▶ **ABOUT THIS TASK**:
Please, starting at the line that contains "Task: Click the speaker announcement icon", reproduce every line exactly until the records run out, skipping all pictures.

▶ **INPUT RECORDS**:
══════════════════════════════
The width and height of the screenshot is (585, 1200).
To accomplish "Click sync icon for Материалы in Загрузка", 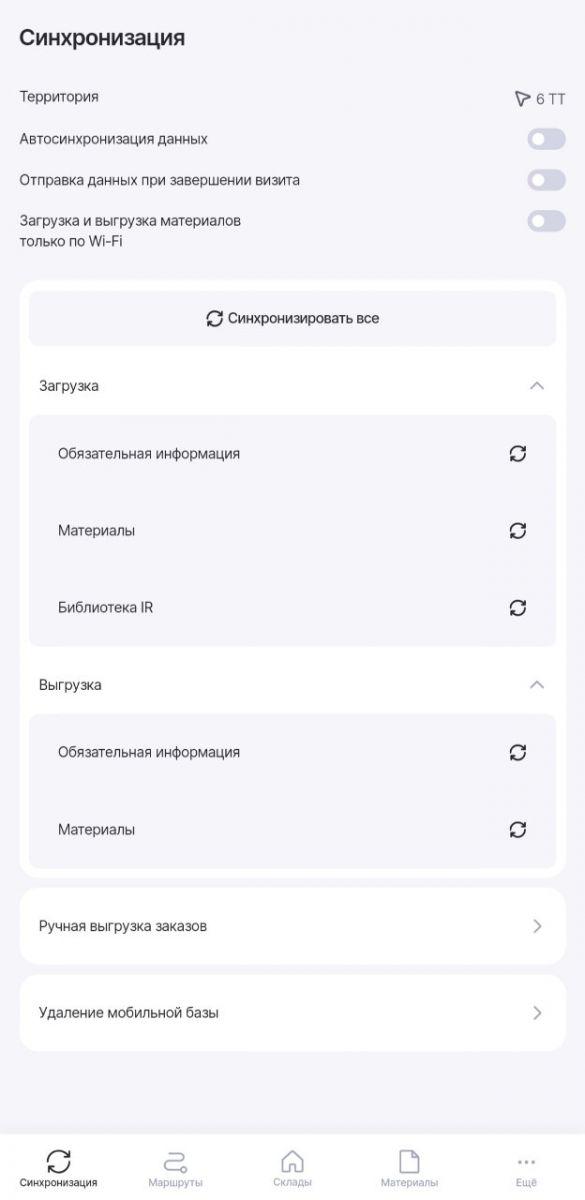I will 517,530.
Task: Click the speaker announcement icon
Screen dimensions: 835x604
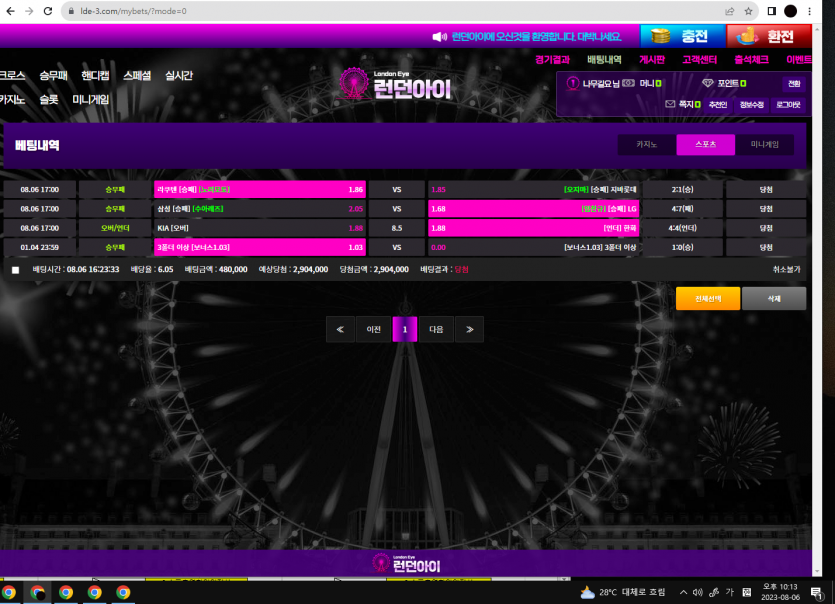Action: [x=439, y=37]
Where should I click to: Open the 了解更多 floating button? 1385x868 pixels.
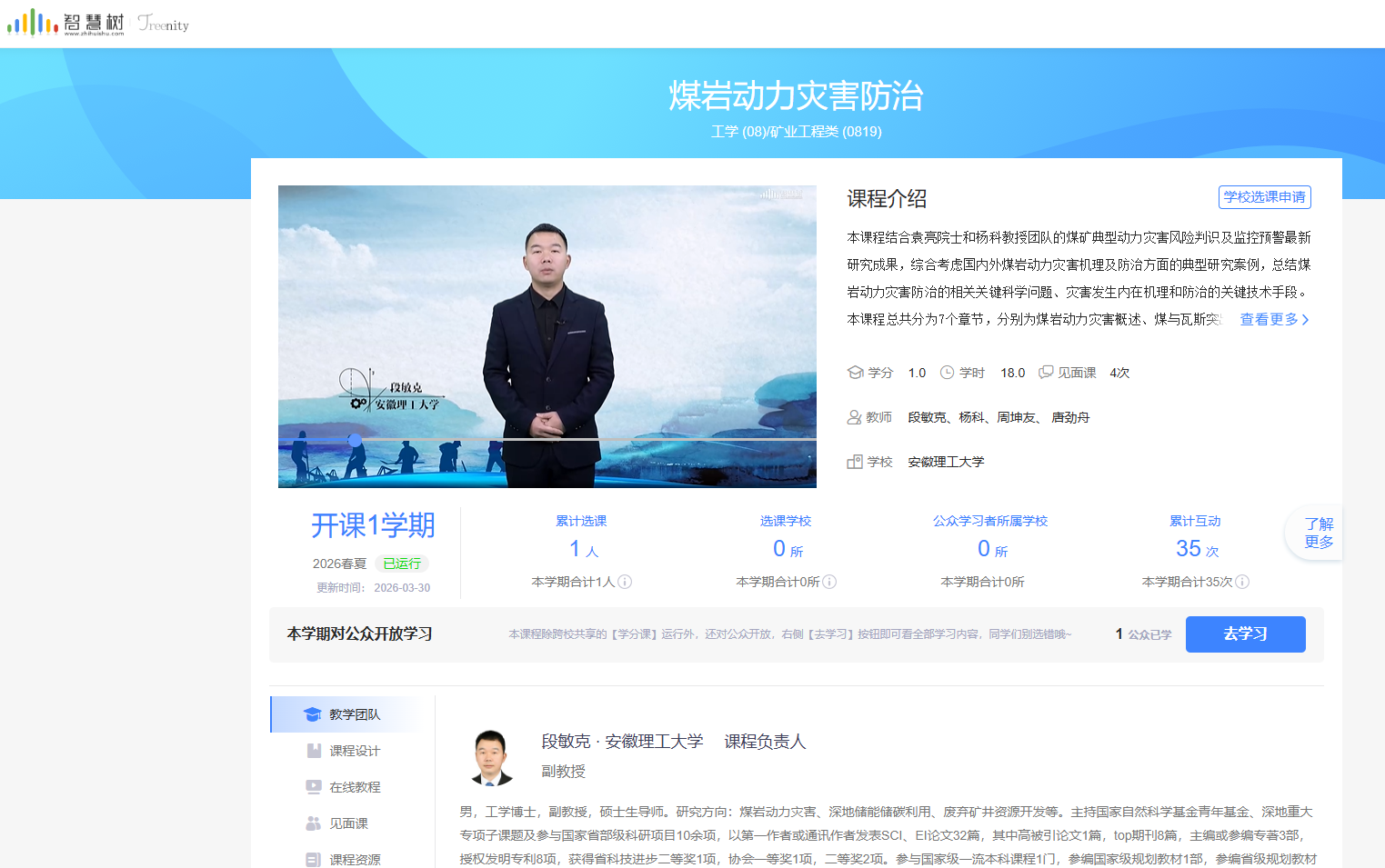coord(1318,533)
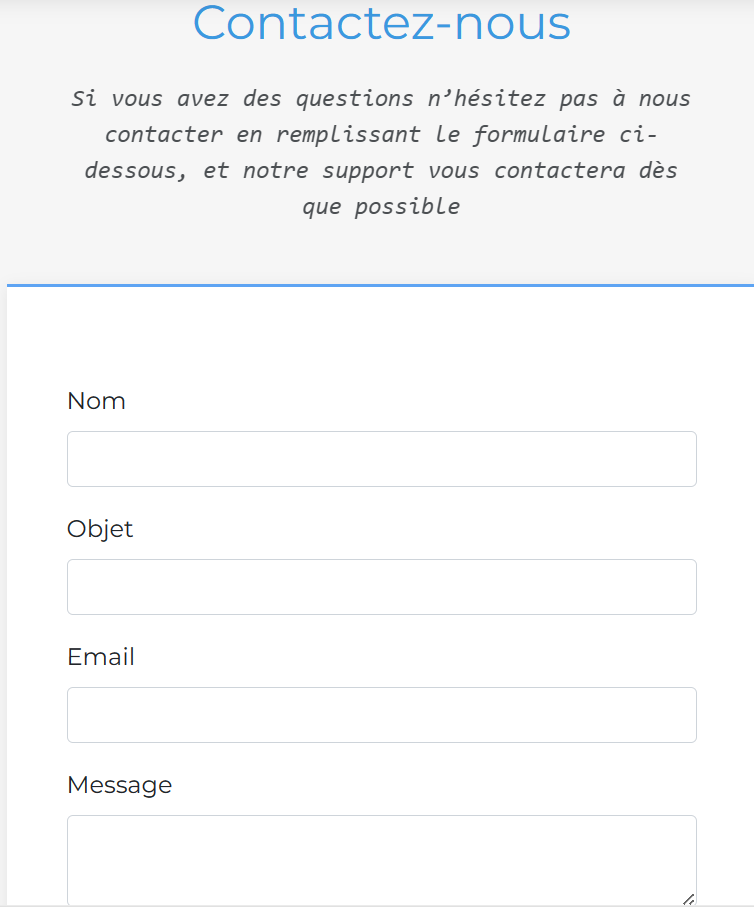Click the Nom field label

click(96, 400)
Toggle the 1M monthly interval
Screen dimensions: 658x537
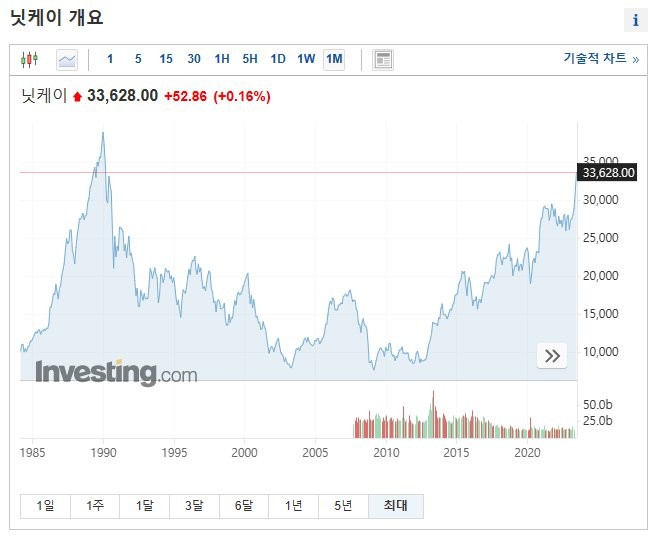pyautogui.click(x=334, y=59)
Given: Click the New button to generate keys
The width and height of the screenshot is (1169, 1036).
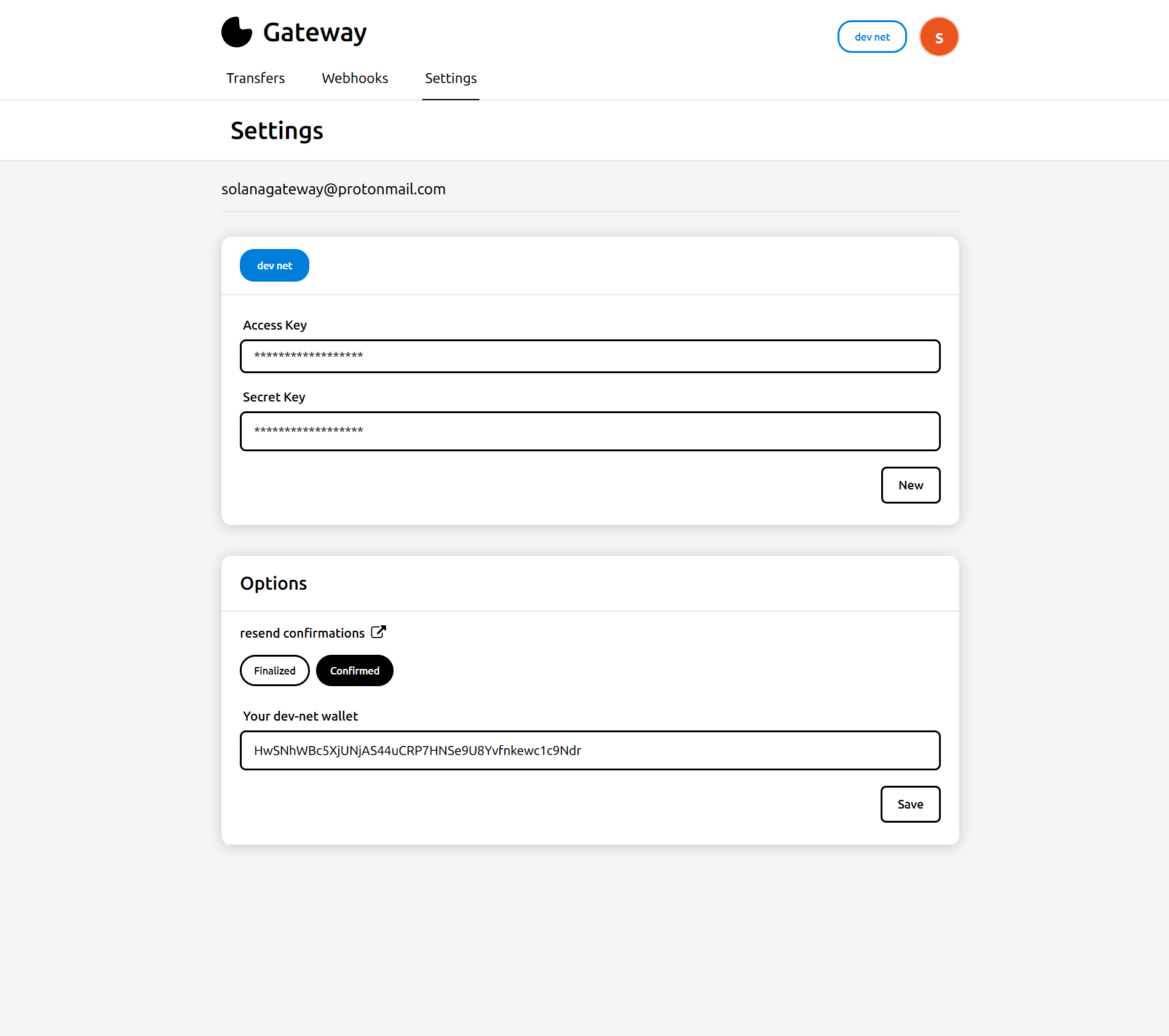Looking at the screenshot, I should [910, 485].
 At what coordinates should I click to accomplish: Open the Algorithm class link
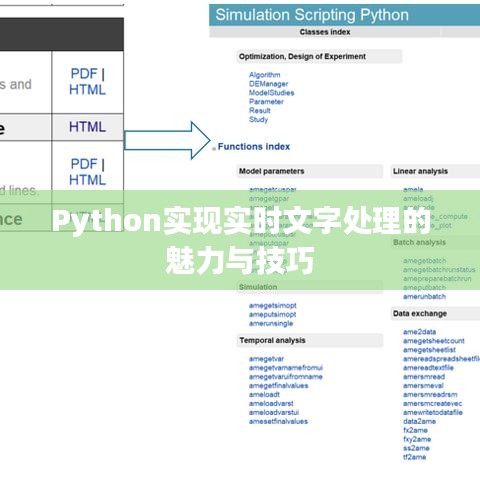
══════════════════════════════
▶ **RESULT**:
Task: Click the speaker announcement icon
Screen dimensions: 835x604
Action: [x=439, y=37]
Where should I click to: Open the 了解更多 floating button? 1385x868 pixels.
coord(1318,533)
Click the Nom field label

click(96, 400)
Toggle the 1M monthly interval
Screen dimensions: 658x537
pyautogui.click(x=334, y=59)
Given: Click the New button to generate keys
The width and height of the screenshot is (1169, 1036).
Looking at the screenshot, I should [910, 485].
 At what coordinates should I click to accomplish: Open the Algorithm class link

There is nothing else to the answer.